> TEXT:
/---
Ritsuki_YAMADA
Typo: the left hand side of the equation (17.2.9) should be pi*(s).
Typo: the left hand side of the equation (17.2.9) should be pi*(s).
Great articles to clarify some basic ideas behind RL. I think it’s really a good starting point to begin RL learning.
But there are some small errors:
Seems like a typo in Equation 17.2.2
Shouldn’t Expectation over a_0, also include the first term?
do these code blocks still work? or do you need to follow the order of the book for the code to work? i haven’t been able to get the first chunk running for this and i’d really like to try out these exercises for reinforcement learning
There are two problems with this article here.
\---
> DIRECTIVE 1: Render the part of the listing from the line containing "This screenshot has height=686, width=1268." down to the line containing "I will coord(1237,504)." as a two-column CSV with the columns request and answer. Give one row per request, put each field in quotes, and replace any line breaks with spaces.
> DIRECTIVE 2: Write the next part of the comment thread on the reinforcement learning chapter, picking up after its last comment.

> THE RECORDS:
/---
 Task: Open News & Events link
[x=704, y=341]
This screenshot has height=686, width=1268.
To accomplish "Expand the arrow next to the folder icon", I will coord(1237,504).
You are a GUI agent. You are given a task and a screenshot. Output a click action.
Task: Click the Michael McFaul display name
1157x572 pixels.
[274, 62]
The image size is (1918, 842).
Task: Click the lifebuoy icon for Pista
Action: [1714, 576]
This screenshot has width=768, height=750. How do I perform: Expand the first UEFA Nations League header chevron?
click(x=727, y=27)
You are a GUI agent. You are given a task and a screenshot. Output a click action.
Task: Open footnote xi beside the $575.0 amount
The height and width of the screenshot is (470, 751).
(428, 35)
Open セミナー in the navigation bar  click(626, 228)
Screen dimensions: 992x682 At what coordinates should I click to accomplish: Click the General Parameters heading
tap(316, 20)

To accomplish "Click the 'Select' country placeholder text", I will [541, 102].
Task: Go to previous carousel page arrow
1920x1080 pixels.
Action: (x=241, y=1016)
\---
> TASK RESPONSE 1:
request,answer
"This screenshot has height=686, width=1268. To accomplish ""Expand the arrow next to the folder icon"",","I will coord(1237,504)."

> TASK RESPONSE 2:
The first is equation 17.2.9, where ‘argmax’ should be corrected to ‘max’.
The second is that in the code implementation of the value_iteration function, as it says in its own comments, “Calculate \sum_{s‘} p(s’\mid s,a) [r + \gamma v_k(s’)]”, which should be fixed to “Calculate [r + \sum_{s’} p(s’\mid s,a) \gamma v_k(s’)]”, based on the previous equation 17.2.13.
Q[k,s,a] += pr * (reward + gamma * V[k - 1, nextstate])
should be fixed to:
Q[k,s,a] += (reward + pr * gamma * V[k - 1, nextstate])